[begin Data]

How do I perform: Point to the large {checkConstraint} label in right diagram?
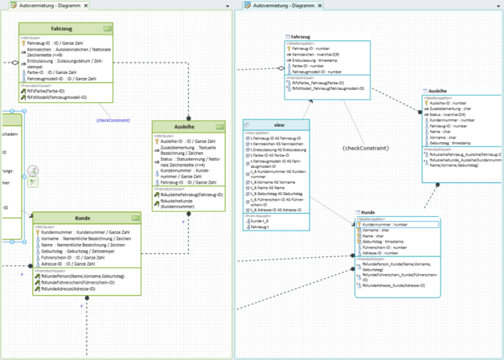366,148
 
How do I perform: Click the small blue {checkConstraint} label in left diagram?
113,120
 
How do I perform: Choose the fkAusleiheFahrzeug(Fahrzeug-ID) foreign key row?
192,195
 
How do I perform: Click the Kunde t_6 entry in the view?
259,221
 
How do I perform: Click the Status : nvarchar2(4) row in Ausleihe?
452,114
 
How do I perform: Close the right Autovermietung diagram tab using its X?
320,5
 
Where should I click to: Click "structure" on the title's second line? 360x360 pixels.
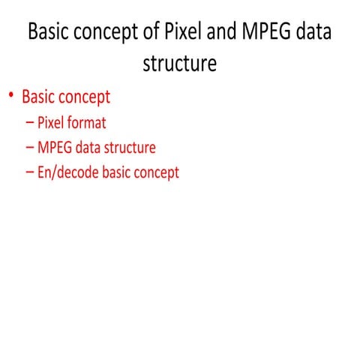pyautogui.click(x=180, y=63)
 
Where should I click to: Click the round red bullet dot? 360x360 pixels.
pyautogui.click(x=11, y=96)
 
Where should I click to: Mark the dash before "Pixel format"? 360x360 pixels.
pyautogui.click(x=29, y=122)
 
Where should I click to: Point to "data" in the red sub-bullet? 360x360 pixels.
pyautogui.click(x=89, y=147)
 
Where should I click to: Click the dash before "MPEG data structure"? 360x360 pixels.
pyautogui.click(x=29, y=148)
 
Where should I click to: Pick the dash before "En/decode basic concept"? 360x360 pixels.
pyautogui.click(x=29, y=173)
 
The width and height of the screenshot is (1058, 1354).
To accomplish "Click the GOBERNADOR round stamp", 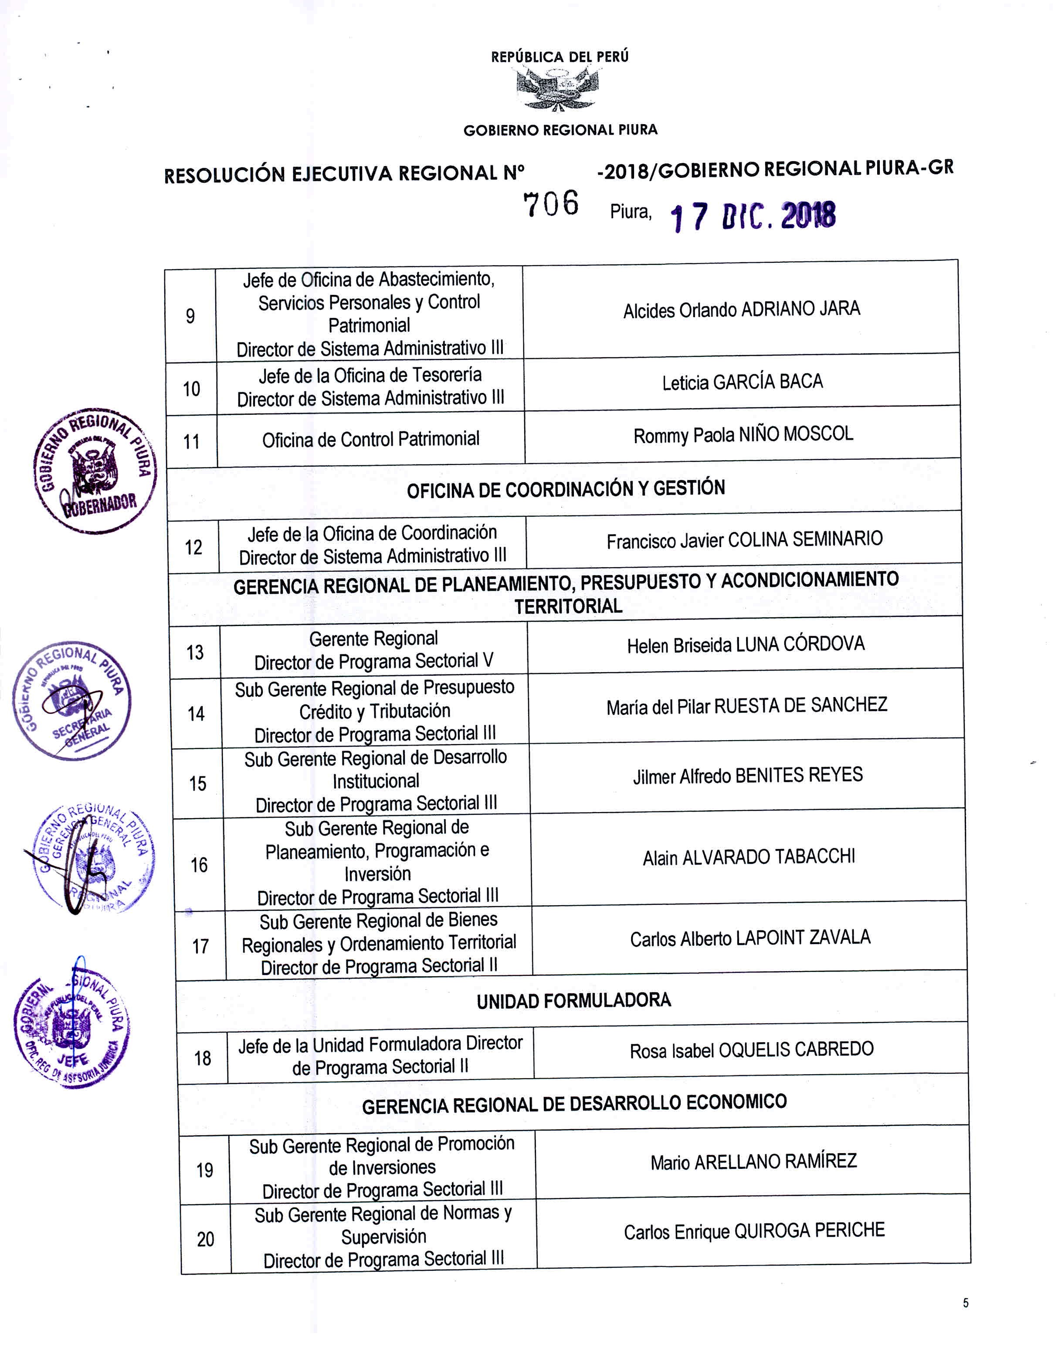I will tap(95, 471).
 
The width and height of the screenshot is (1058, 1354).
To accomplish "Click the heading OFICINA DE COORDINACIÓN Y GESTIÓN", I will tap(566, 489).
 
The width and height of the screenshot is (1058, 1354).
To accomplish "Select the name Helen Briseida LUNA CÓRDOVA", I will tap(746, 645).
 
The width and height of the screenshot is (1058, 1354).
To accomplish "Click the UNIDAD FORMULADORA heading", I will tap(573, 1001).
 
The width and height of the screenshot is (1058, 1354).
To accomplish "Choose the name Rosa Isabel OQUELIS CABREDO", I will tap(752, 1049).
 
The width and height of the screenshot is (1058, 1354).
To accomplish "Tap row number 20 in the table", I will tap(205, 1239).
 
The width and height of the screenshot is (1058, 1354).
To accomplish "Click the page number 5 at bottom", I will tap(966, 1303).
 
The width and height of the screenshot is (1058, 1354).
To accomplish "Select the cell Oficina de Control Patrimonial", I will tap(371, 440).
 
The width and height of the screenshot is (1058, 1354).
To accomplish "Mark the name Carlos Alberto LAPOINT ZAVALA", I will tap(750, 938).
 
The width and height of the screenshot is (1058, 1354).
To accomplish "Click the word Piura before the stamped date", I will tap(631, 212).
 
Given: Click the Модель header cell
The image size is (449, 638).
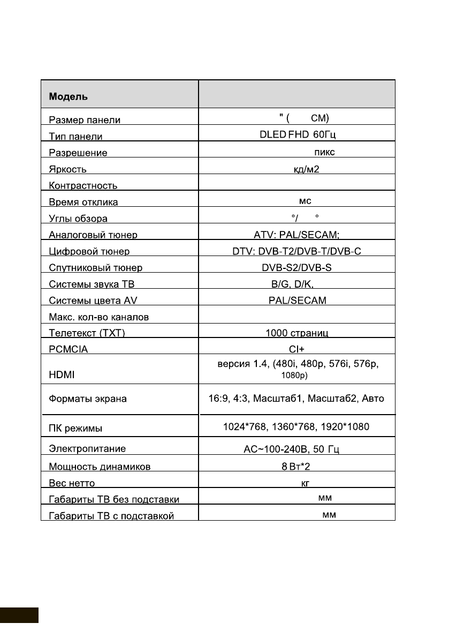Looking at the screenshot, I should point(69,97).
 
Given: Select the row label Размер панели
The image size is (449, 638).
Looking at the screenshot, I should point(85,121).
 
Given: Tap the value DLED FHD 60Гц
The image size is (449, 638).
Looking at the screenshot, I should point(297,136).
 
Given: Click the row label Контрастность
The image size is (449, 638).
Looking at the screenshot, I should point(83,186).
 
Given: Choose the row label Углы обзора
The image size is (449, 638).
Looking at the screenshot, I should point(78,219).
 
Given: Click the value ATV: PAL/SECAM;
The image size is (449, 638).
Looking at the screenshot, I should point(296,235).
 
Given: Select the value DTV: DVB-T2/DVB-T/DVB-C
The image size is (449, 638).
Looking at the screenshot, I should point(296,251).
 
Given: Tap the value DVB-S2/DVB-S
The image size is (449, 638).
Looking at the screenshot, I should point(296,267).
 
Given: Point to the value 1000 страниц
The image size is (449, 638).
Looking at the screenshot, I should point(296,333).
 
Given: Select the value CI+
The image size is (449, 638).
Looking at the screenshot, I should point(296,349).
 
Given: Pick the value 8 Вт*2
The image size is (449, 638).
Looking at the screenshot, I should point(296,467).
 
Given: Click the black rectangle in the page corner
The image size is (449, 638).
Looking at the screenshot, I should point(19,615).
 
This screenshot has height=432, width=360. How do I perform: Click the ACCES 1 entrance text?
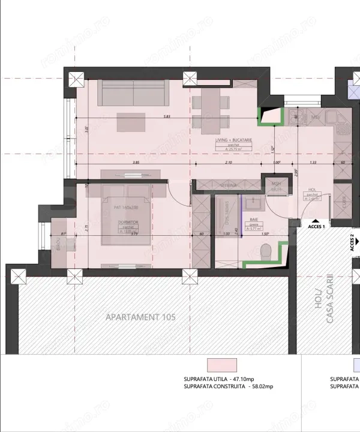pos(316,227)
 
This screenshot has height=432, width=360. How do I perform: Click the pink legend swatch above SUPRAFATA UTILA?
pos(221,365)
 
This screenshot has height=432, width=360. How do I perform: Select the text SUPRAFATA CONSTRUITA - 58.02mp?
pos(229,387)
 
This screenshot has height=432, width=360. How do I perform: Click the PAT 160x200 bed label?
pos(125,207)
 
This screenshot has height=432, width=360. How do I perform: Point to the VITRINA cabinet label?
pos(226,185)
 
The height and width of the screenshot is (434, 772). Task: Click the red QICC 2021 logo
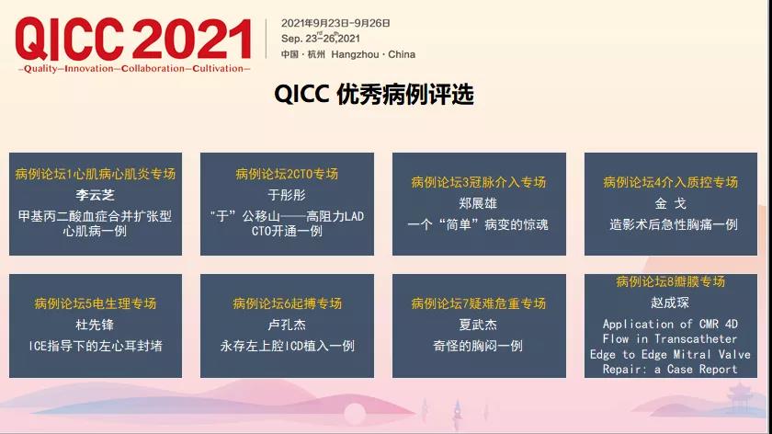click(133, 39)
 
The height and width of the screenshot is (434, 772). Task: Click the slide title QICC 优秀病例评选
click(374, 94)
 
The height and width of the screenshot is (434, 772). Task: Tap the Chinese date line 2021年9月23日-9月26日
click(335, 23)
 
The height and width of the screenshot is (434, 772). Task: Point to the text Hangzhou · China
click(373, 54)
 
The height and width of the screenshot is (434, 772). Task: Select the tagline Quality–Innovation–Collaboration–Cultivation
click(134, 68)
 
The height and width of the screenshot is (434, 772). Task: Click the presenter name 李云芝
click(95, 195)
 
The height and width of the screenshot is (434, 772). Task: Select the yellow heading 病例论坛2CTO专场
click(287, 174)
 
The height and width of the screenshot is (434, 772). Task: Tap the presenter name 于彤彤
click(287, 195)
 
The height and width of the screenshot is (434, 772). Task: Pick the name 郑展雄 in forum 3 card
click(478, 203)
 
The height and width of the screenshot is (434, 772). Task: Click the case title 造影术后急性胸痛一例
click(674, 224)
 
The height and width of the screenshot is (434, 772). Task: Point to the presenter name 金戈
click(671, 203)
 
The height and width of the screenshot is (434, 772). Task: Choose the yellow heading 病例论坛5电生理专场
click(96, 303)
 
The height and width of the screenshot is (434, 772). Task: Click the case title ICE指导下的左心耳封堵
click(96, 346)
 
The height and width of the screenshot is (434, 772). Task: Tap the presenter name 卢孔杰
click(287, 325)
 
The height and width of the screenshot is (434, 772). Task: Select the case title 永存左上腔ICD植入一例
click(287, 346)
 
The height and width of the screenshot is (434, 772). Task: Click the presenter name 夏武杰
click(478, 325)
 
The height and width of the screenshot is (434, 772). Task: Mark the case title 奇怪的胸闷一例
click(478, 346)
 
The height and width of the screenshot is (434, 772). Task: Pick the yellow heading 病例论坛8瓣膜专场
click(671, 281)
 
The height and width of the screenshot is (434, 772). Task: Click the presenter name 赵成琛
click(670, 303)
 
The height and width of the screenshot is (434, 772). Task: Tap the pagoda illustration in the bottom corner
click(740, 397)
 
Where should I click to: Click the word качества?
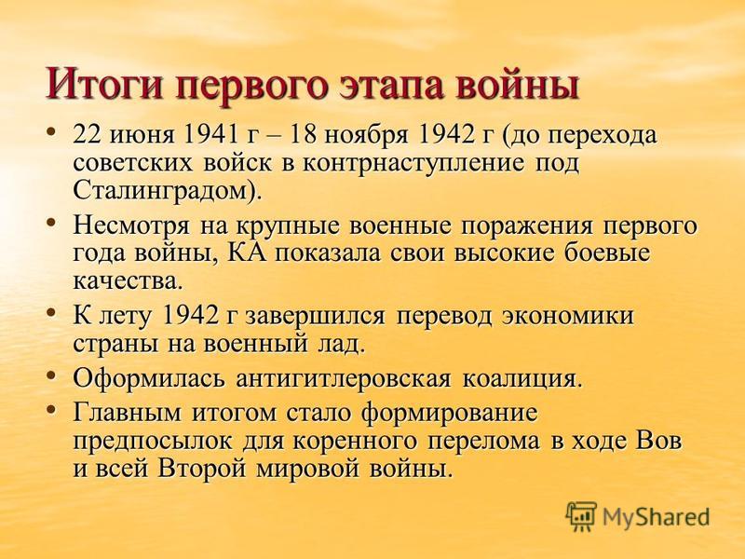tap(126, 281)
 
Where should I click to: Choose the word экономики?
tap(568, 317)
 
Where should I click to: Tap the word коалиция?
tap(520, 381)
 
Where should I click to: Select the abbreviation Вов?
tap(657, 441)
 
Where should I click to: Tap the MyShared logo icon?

[end Data]

■ Task details: Copy out, word for word, the part of the items that opens with the line containing "the bottom corner" and runs through the end of the items, leaving the pictures out.

■ Result below:
The height and width of the screenshot is (434, 772). Task: Tap the pagoda illustration in the bottom corner
click(740, 397)
 
Where should I click to: Click the word качества?
tap(126, 281)
 
Where should I click to: Choose the word экономики?
tap(568, 317)
 
Where should I click to: Tap the word коалиция?
tap(520, 381)
 
Where should I click to: Select the abbreviation Вов?
tap(657, 441)
 
Where should I click to: Tap the MyShared logo icon?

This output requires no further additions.